§ **TEXTE PRÉSENTÉ**:
※ ※ ※

Cour d’appel de Reims, le 27 août 2025, n°24/01819

Par un arrêt de la Cour d’appel de Reims du 27 août 2025, la chambre sociale tranche à la fois une question de recevabilité des prétentions d’appel au regard de l’article 954 du code de procédure civile et le contrôle du licenciement économique quant à l’obligation de reclassement et aux critères d’ordre. L’espèce oppose un salarié embauché en 2001 et licencié en 2022 pour motif économique au sein d’une entreprise intégrée à un groupe comprenant plusieurs entités en France et à l’étranger. À la suite d’un jugement prud’homal requalifiant la rupture en licenciement sans cause réelle et sérieuse, l’employeur interjette appel, tandis que le salarié forme notamment une fin de non-recevoir et sollicite une réparation accrue, y compris au titre de l’inobservation des critères d’ordre.

La cour rejette la fin de non-recevoir tirée de l’autorité de la chose jugée et admet que les conclusions d’appel, sans reprendre littéralement le chef critiqué du dispositif, en visent suffisamment la portée. Sur le fond, elle confirme la défaillance de l’employeur quant au reclassement intra‑groupe, ce qui prive le licenciement de cause réelle et sérieuse, tout en rappelant que «La cour ne peut donc pas lui allouer d’office des dommages et intérêts, qui ne sont pas demandés, pour licenciement sans cause réelle et sérieuse». Elle répare en revanche un préjudice distinct pour inobservation des critères d’ordre, à hauteur de 36 000 euros, ordonne le remboursement des allocations à l’opérateur public de l’emploi dans la limite légale, et confirme le rejet des demandes liées à la sécurité et à la formation.

※ ※ ※

§ **DONNÉES DISPONIBLES**:
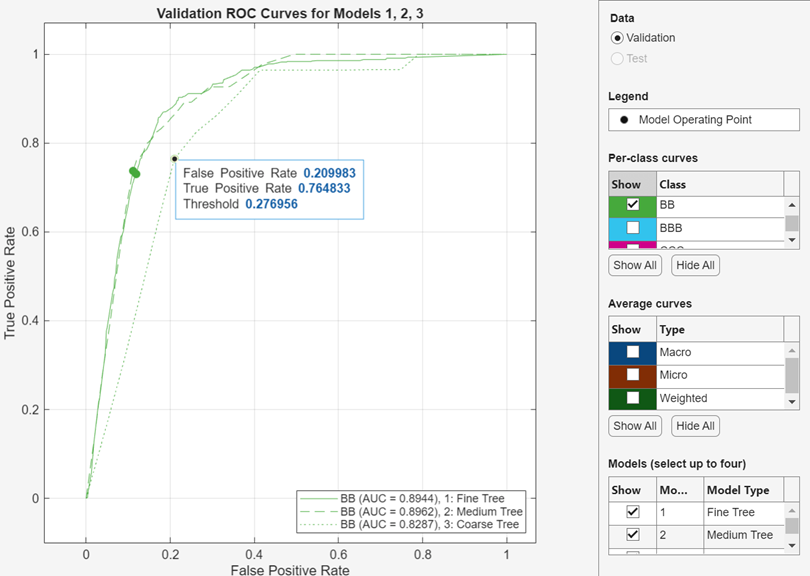Hide model 1 Fine Tree curve
Image resolution: width=810 pixels, height=576 pixels.
coord(632,512)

※ ※ ※

§ **TRAVAIL DEMANDÉ**: Restituez à l'identique et en entier le texte sur l'arrêt de la cour d'appel de Reims.

§ **RÉPONSE FINALE**:
Cour d’appel de Reims, le 27 août 2025, n°24/01819

Par un arrêt de la Cour d’appel de Reims du 27 août 2025, la chambre sociale tranche à la fois une question de recevabilité des prétentions d’appel au regard de l’article 954 du code de procédure civile et le contrôle du licenciement économique quant à l’obligation de reclassement et aux critères d’ordre. L’espèce oppose un salarié embauché en 2001 et licencié en 2022 pour motif économique au sein d’une entreprise intégrée à un groupe comprenant plusieurs entités en France et à l’étranger. À la suite d’un jugement prud’homal requalifiant la rupture en licenciement sans cause réelle et sérieuse, l’employeur interjette appel, tandis que le salarié forme notamment une fin de non-recevoir et sollicite une réparation accrue, y compris au titre de l’inobservation des critères d’ordre.

La cour rejette la fin de non-recevoir tirée de l’autorité de la chose jugée et admet que les conclusions d’appel, sans reprendre littéralement le chef critiqué du dispositif, en visent suffisamment la portée. Sur le fond, elle confirme la défaillance de l’employeur quant au reclassement intra‑groupe, ce qui prive le licenciement de cause réelle et sérieuse, tout en rappelant que «La cour ne peut donc pas lui allouer d’office des dommages et intérêts, qui ne sont pas demandés, pour licenciement sans cause réelle et sérieuse». Elle répare en revanche un préjudice distinct pour inobservation des critères d’ordre, à hauteur de 36 000 euros, ordonne le remboursement des allocations à l’opérateur public de l’emploi dans la limite légale, et confirme le rejet des demandes liées à la sécurité et à la formation.